══ DATA RECORDS ══
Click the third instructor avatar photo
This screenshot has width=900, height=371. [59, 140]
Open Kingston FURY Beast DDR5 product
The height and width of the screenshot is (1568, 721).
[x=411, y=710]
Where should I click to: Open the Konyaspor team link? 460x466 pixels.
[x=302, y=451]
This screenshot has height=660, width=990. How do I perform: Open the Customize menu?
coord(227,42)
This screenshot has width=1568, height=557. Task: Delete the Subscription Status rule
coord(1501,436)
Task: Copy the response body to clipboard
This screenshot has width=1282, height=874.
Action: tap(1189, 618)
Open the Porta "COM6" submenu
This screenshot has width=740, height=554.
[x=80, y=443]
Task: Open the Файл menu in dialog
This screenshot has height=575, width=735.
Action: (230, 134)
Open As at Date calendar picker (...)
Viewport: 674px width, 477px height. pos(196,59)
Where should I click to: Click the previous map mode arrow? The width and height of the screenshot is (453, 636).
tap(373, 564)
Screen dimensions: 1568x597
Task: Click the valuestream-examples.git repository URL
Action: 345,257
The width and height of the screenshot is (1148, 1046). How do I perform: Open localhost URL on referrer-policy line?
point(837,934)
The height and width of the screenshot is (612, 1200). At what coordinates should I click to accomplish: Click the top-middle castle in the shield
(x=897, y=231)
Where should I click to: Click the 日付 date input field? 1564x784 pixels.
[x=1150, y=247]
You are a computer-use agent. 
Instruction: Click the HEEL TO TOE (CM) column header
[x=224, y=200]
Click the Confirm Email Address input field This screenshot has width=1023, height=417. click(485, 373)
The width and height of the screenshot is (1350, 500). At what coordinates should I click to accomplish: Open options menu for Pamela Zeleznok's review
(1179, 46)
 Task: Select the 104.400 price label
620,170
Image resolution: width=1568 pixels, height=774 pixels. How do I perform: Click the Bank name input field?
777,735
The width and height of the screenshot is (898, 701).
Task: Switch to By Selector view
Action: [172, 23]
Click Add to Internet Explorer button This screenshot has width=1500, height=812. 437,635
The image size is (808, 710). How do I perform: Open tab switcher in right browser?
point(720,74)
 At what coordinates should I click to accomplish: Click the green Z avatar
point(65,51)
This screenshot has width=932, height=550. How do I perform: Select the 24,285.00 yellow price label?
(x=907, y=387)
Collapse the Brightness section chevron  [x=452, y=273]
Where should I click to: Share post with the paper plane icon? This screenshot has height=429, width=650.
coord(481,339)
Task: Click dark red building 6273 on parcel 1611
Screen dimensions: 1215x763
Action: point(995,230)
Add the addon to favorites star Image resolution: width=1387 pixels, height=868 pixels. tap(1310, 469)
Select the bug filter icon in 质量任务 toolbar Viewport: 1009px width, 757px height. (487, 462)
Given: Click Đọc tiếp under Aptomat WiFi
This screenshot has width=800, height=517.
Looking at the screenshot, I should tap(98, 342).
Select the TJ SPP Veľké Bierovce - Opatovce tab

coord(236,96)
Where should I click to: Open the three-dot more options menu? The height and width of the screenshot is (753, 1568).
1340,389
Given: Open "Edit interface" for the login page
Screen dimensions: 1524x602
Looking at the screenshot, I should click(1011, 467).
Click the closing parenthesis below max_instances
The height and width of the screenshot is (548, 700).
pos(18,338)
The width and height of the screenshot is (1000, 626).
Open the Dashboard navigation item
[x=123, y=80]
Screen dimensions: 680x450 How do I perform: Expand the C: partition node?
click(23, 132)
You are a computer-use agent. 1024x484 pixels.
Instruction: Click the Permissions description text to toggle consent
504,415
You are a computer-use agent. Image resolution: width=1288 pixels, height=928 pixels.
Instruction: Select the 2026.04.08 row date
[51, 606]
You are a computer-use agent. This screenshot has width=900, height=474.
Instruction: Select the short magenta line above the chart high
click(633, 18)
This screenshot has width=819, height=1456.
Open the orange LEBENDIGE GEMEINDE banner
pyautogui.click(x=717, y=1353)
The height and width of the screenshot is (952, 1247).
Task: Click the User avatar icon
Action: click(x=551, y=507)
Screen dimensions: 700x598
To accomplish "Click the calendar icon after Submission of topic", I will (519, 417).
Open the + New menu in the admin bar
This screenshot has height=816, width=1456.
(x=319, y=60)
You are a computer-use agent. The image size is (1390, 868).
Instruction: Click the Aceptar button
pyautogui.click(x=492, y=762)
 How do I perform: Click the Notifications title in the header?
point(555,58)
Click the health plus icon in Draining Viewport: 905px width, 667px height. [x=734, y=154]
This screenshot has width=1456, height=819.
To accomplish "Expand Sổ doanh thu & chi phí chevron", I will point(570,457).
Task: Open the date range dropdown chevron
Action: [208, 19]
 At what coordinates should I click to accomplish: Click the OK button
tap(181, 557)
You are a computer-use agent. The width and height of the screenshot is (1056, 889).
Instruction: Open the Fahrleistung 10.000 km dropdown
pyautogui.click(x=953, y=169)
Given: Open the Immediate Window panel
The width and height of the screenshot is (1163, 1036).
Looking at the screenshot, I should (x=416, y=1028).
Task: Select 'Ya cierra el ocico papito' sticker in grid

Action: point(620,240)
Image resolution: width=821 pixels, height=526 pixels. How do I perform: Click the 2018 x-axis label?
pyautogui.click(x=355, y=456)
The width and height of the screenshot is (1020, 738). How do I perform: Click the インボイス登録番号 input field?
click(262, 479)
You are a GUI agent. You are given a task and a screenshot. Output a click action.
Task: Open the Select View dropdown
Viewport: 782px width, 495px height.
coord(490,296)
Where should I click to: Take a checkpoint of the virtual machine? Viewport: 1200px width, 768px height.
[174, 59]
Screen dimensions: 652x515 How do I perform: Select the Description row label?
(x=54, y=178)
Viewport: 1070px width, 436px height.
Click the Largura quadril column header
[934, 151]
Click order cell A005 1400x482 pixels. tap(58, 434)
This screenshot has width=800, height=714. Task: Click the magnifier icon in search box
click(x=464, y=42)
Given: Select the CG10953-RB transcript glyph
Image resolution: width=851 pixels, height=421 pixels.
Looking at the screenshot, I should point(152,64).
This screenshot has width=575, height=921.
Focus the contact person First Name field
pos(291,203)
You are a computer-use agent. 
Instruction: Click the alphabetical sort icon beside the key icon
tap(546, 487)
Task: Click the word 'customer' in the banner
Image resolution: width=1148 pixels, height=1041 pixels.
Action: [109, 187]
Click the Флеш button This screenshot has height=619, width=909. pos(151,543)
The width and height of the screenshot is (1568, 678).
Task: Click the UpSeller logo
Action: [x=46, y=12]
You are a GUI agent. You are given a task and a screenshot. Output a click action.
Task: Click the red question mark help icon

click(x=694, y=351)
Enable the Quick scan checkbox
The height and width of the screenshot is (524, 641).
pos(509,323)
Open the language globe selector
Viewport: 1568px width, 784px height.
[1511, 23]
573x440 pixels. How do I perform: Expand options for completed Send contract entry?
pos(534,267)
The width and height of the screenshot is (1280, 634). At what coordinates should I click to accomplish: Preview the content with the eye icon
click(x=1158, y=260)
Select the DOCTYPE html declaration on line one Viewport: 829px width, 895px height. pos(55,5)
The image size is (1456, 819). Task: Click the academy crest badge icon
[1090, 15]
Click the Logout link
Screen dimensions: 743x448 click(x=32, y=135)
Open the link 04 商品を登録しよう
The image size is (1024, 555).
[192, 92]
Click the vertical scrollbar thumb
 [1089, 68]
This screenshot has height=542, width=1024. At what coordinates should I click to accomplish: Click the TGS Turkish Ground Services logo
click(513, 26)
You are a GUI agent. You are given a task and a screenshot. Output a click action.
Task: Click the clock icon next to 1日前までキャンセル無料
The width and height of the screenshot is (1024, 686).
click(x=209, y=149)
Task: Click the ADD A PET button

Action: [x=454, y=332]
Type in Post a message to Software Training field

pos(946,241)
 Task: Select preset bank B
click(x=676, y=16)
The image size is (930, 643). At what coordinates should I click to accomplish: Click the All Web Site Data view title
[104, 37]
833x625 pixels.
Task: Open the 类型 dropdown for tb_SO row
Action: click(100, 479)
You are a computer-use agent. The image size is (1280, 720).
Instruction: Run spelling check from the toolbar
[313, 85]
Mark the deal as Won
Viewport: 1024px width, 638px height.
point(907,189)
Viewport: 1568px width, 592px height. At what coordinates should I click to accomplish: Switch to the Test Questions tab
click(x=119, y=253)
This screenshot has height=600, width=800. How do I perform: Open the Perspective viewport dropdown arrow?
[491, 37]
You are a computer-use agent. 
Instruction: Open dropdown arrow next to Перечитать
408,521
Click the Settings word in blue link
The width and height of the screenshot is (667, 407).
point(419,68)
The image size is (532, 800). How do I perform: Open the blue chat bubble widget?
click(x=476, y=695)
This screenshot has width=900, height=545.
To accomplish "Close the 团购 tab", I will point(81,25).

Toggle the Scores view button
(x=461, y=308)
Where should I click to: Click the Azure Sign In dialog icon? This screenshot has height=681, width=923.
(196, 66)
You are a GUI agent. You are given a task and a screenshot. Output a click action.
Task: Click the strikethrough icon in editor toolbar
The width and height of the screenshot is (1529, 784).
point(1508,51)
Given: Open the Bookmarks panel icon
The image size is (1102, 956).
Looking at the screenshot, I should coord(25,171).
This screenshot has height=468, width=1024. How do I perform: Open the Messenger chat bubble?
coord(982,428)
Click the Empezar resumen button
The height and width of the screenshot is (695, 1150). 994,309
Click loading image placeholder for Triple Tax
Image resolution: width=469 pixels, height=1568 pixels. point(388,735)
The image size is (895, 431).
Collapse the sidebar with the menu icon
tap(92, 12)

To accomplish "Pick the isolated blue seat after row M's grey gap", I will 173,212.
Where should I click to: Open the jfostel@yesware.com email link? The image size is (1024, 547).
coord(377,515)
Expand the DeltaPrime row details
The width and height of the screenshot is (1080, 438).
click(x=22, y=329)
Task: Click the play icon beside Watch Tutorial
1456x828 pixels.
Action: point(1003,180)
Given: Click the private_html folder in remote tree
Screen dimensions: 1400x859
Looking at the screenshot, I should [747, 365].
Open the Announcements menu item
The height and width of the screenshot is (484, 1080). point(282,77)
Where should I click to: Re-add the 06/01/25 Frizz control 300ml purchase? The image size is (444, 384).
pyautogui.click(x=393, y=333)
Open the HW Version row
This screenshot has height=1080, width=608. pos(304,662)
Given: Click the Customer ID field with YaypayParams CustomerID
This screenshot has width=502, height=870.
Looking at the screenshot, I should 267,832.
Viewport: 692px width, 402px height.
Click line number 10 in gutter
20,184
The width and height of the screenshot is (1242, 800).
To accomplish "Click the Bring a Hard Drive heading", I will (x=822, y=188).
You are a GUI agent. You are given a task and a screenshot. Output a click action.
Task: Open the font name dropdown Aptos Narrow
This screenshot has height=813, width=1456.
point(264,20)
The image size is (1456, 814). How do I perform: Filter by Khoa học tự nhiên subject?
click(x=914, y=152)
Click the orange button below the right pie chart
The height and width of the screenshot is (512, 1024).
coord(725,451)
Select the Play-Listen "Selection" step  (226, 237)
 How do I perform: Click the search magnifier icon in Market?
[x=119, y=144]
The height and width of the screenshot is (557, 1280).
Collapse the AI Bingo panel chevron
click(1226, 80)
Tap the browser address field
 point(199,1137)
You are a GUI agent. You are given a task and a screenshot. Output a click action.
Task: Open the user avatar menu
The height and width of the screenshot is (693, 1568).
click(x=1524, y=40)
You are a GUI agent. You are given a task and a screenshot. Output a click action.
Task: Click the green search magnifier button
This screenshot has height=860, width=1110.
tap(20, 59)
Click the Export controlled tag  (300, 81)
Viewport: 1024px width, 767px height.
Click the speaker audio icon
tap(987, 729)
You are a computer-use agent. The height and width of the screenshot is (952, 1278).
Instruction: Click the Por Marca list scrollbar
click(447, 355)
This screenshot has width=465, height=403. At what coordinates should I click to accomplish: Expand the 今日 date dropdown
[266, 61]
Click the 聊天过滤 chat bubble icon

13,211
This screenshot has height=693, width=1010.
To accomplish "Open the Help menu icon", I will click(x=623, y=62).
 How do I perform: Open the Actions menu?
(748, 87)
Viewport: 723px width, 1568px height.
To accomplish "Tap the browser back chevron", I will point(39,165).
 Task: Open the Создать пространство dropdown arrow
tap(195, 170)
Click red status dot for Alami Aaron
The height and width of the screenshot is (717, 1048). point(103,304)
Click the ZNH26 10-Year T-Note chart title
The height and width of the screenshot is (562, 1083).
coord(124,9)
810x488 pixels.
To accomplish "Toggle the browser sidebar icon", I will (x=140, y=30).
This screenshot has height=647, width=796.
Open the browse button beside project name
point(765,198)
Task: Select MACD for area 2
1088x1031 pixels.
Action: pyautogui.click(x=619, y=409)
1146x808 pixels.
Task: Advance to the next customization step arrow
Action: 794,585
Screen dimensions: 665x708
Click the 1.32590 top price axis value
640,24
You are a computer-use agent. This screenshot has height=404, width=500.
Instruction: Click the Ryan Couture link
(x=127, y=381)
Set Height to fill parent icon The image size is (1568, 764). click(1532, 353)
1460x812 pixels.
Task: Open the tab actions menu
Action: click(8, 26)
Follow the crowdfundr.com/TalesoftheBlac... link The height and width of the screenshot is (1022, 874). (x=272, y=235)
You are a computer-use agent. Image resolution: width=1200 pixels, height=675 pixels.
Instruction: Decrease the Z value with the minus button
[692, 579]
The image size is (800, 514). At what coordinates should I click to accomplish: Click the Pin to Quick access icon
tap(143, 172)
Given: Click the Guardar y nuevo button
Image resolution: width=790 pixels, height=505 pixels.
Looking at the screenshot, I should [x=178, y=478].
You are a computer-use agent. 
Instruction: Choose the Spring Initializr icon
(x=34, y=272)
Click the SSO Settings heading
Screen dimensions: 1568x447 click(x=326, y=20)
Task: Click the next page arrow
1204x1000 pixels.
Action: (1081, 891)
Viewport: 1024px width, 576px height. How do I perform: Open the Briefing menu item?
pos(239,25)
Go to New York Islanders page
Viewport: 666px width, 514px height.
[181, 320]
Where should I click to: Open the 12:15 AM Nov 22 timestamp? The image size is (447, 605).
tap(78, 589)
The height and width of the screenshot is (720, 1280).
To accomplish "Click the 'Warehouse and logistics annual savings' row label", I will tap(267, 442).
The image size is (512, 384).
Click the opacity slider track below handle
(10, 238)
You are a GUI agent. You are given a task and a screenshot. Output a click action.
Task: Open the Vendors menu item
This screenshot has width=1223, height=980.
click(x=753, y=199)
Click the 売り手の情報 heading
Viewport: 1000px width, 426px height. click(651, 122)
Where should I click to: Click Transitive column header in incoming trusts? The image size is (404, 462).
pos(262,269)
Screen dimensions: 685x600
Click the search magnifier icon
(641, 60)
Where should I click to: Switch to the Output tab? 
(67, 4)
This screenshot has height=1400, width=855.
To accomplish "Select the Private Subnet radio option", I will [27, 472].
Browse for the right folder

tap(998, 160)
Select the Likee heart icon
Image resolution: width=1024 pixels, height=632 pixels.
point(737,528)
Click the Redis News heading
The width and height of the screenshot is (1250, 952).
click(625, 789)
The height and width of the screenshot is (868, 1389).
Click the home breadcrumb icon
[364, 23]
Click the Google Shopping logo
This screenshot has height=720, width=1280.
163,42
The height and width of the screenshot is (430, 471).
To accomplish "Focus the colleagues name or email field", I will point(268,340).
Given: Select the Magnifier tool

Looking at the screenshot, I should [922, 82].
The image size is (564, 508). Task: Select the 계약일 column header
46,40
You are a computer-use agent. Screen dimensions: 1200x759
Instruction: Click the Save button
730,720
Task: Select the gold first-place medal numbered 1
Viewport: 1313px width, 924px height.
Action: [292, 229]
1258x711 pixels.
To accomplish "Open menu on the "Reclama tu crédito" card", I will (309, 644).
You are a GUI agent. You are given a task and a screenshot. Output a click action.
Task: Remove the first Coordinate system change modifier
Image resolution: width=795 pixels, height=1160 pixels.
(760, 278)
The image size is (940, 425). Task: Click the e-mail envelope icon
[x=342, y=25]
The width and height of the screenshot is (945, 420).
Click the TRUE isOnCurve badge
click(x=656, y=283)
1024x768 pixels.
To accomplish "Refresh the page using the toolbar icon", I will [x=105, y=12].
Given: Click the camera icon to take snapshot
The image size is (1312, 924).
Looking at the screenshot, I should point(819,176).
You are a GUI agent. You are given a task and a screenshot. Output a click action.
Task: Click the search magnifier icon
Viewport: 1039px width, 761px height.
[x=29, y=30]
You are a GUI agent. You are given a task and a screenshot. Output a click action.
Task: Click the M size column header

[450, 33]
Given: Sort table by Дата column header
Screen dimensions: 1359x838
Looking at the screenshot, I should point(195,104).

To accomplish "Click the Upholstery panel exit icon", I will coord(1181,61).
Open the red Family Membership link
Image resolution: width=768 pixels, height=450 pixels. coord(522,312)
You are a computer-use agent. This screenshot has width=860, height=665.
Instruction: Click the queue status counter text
═══
Reproduce exactly the lines above from the line with "Task: Click the green search magnifier button" to the line with "You are a computer-use agent. Image resolution: width=1200", including both, and add nothing.

▶ PROBLEM SOLUTION:
Task: Click the green search magnifier button
This screenshot has height=860, width=1110.
tap(20, 59)
Click the Export controlled tag  (300, 81)
Viewport: 1024px width, 767px height.
Click the speaker audio icon
tap(987, 729)
You are a computer-use agent. The height and width of the screenshot is (952, 1278).
Instruction: Click the Por Marca list scrollbar
click(447, 355)
This screenshot has width=465, height=403. At what coordinates should I click to accomplish: Expand the 今日 date dropdown
[266, 61]
Click the 聊天过滤 chat bubble icon

13,211
This screenshot has height=693, width=1010.
To accomplish "Open the Help menu icon", I will click(x=623, y=62).
 How do I perform: Open the Actions menu?
(748, 87)
Viewport: 723px width, 1568px height.
To accomplish "Tap the browser back chevron", I will point(39,165).
 Task: Open the Создать пространство dropdown arrow
tap(195, 170)
Click red status dot for Alami Aaron
The height and width of the screenshot is (717, 1048). point(103,304)
Click the ZNH26 10-Year T-Note chart title
The height and width of the screenshot is (562, 1083).
coord(124,9)
810x488 pixels.
To accomplish "Toggle the browser sidebar icon", I will (x=140, y=30).
This screenshot has height=647, width=796.
Open the browse button beside project name
point(765,198)
Task: Select MACD for area 2
1088x1031 pixels.
Action: pyautogui.click(x=619, y=409)
1146x808 pixels.
Task: Advance to the next customization step arrow
Action: 794,585
Screen dimensions: 665x708
Click the 1.32590 top price axis value
640,24
You are a computer-use agent. This screenshot has height=404, width=500.
Instruction: Click the Ryan Couture link
(x=127, y=381)
Set Height to fill parent icon The image size is (1568, 764). click(1532, 353)
1460x812 pixels.
Task: Open the tab actions menu
Action: click(8, 26)
Follow the crowdfundr.com/TalesoftheBlac... link The height and width of the screenshot is (1022, 874). (x=272, y=235)
You are a computer-use agent. Image resolution: width=1200 pixels, height=675 pixels.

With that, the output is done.